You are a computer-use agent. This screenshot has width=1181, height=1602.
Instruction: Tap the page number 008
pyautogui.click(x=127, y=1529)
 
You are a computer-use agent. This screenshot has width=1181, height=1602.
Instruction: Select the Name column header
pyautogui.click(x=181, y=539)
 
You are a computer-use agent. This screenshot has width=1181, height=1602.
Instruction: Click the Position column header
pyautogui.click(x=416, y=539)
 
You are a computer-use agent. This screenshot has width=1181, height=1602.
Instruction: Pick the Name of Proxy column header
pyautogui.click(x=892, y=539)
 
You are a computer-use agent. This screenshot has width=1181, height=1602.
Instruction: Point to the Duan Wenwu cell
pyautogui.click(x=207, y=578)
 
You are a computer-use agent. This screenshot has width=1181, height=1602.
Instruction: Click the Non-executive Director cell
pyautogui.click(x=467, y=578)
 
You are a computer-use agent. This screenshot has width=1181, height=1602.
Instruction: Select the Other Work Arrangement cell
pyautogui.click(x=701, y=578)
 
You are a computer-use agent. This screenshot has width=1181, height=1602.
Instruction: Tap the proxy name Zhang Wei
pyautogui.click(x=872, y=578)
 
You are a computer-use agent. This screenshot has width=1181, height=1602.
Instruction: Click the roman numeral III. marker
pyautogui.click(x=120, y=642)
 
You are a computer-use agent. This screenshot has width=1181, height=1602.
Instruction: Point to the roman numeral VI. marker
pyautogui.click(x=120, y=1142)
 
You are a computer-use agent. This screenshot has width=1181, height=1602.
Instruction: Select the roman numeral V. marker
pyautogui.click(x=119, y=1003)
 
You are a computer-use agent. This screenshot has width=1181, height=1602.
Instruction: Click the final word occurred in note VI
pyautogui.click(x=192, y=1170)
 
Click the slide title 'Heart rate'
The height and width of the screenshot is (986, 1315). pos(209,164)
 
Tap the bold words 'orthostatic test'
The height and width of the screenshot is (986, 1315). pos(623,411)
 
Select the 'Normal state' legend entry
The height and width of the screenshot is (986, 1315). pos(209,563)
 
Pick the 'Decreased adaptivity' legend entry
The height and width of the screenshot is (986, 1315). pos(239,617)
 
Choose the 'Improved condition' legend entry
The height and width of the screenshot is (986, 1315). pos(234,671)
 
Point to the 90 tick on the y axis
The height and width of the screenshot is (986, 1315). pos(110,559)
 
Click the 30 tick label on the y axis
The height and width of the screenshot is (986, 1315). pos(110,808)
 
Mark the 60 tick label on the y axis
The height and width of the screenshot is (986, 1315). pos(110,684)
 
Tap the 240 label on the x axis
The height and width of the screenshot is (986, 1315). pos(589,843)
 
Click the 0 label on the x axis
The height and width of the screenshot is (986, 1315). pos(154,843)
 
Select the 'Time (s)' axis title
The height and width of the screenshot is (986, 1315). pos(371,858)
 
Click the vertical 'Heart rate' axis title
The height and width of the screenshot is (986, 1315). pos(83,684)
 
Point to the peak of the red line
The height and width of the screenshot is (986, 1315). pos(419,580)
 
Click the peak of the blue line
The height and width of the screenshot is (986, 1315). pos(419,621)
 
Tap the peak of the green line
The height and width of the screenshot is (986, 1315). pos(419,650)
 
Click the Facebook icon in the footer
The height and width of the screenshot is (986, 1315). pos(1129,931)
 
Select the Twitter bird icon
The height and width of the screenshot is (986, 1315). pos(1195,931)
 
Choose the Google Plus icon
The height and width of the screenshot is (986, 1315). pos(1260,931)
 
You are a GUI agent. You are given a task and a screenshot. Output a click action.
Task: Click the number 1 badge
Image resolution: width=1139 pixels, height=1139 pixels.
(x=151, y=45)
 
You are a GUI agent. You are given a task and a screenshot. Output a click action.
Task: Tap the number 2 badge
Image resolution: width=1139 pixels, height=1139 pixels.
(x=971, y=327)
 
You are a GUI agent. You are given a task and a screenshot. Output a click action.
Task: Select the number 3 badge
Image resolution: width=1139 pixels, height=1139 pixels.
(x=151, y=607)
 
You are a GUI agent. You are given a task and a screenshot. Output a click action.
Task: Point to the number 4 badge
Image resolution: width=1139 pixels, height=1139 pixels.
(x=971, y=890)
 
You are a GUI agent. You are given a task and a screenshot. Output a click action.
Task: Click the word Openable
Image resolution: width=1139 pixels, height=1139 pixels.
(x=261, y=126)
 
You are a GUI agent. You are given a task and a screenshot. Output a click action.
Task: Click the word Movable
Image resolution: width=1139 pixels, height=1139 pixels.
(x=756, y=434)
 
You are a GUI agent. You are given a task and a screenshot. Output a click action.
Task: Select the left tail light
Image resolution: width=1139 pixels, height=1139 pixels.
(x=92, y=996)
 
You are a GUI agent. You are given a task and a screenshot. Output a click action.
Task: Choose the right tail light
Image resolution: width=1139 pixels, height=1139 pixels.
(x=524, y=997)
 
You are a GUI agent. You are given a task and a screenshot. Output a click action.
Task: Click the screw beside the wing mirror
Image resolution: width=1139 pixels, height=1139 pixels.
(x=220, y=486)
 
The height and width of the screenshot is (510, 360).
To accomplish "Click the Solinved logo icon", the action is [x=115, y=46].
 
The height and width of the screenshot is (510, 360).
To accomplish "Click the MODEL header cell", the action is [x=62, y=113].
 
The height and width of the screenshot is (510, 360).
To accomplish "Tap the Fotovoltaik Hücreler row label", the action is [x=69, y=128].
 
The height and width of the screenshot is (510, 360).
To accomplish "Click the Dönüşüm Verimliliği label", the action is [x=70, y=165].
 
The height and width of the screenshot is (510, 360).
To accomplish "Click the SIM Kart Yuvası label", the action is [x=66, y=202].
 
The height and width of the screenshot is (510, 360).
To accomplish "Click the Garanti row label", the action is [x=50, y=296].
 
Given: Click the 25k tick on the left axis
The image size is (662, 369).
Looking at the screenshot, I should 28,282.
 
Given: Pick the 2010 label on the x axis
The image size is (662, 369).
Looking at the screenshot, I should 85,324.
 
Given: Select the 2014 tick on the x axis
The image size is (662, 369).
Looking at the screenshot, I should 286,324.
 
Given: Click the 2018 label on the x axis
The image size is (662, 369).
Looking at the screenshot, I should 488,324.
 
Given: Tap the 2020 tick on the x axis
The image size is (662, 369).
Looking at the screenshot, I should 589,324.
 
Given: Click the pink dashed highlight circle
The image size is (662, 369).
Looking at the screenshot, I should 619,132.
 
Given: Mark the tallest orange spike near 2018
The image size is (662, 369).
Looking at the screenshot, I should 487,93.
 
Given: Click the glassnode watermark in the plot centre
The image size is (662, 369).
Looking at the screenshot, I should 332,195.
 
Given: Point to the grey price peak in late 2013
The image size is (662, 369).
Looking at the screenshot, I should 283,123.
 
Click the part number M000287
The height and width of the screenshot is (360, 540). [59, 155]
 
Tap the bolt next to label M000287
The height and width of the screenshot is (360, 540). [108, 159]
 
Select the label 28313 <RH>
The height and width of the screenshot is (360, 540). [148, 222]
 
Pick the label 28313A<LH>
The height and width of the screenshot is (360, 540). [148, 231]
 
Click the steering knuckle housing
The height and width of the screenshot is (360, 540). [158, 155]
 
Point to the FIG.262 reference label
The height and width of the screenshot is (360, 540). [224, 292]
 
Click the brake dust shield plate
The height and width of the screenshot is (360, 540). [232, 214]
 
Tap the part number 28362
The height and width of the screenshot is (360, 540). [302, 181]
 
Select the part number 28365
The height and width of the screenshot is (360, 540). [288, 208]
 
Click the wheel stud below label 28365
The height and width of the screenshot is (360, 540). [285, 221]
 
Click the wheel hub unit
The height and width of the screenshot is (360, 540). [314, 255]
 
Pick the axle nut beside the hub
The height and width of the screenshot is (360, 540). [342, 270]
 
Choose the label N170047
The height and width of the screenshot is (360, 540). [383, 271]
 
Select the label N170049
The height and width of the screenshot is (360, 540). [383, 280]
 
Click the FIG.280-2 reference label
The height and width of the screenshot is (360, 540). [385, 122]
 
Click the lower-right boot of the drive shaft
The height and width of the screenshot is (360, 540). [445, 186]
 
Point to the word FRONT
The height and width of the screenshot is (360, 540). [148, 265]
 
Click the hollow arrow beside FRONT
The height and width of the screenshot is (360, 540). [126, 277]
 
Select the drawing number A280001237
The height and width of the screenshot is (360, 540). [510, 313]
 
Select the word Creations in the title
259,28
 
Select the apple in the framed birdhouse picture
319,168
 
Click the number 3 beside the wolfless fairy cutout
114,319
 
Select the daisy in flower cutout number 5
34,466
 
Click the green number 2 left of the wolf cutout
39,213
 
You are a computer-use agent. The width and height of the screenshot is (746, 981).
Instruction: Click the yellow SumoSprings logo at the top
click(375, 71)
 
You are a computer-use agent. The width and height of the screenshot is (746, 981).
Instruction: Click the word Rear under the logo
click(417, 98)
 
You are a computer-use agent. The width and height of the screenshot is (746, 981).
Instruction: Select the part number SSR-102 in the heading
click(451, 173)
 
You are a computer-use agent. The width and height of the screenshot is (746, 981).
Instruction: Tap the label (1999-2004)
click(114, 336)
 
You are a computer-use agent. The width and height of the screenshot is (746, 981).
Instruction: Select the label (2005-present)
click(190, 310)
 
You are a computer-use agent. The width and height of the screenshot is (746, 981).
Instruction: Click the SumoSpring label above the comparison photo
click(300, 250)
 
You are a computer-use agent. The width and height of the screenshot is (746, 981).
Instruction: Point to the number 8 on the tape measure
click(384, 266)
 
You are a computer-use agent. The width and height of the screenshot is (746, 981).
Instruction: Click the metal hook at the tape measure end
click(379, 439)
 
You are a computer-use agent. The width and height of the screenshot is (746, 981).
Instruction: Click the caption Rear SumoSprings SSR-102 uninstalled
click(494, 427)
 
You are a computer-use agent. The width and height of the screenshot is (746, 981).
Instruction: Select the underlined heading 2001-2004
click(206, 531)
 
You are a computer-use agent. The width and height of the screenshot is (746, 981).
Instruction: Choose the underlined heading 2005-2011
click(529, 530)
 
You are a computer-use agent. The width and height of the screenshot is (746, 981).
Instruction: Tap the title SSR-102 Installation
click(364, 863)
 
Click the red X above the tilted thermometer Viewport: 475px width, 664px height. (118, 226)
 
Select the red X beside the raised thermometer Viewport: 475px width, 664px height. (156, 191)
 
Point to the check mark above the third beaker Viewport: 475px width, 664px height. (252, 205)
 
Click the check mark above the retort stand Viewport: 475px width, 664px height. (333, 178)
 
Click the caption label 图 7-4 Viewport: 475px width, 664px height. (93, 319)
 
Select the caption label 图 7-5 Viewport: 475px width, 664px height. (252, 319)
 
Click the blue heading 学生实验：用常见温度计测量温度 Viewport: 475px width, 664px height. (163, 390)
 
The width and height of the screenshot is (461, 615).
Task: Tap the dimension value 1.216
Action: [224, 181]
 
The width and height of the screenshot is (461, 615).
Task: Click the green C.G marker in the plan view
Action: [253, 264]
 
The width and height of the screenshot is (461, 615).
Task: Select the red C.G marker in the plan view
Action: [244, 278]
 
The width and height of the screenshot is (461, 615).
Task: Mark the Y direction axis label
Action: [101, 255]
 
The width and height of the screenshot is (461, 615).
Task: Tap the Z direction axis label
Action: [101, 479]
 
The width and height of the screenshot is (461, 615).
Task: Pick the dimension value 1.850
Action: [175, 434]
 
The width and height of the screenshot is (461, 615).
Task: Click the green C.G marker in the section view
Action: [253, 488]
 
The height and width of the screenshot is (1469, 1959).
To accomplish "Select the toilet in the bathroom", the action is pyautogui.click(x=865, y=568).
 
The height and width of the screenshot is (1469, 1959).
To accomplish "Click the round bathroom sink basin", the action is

- 指示 -
上のリストを、冒頭の行から始めて "pyautogui.click(x=892, y=539)" を含む行までの範囲（両端を含む）について、Markdownの表に変換してください。列名は「行番号」と「内容」とし、空行は省いてください。

- 回答 -
| 行番号 | 内容 |
|---|---|
| 1 | You are a computer-use agent. This screenshot has width=1181, height=1602. |
| 2 | Instruction: Tap the page number 008 |
| 3 | pyautogui.click(x=127, y=1529) |
| 4 | You are a computer-use agent. This screenshot has width=1181, height=1602. |
| 5 | Instruction: Select the Name column header |
| 6 | pyautogui.click(x=181, y=539) |
| 7 | You are a computer-use agent. This screenshot has width=1181, height=1602. |
| 8 | Instruction: Click the Position column header |
| 9 | pyautogui.click(x=416, y=539) |
| 10 | You are a computer-use agent. This screenshot has width=1181, height=1602. |
| 11 | Instruction: Pick the Name of Proxy column header |
| 12 | pyautogui.click(x=892, y=539) |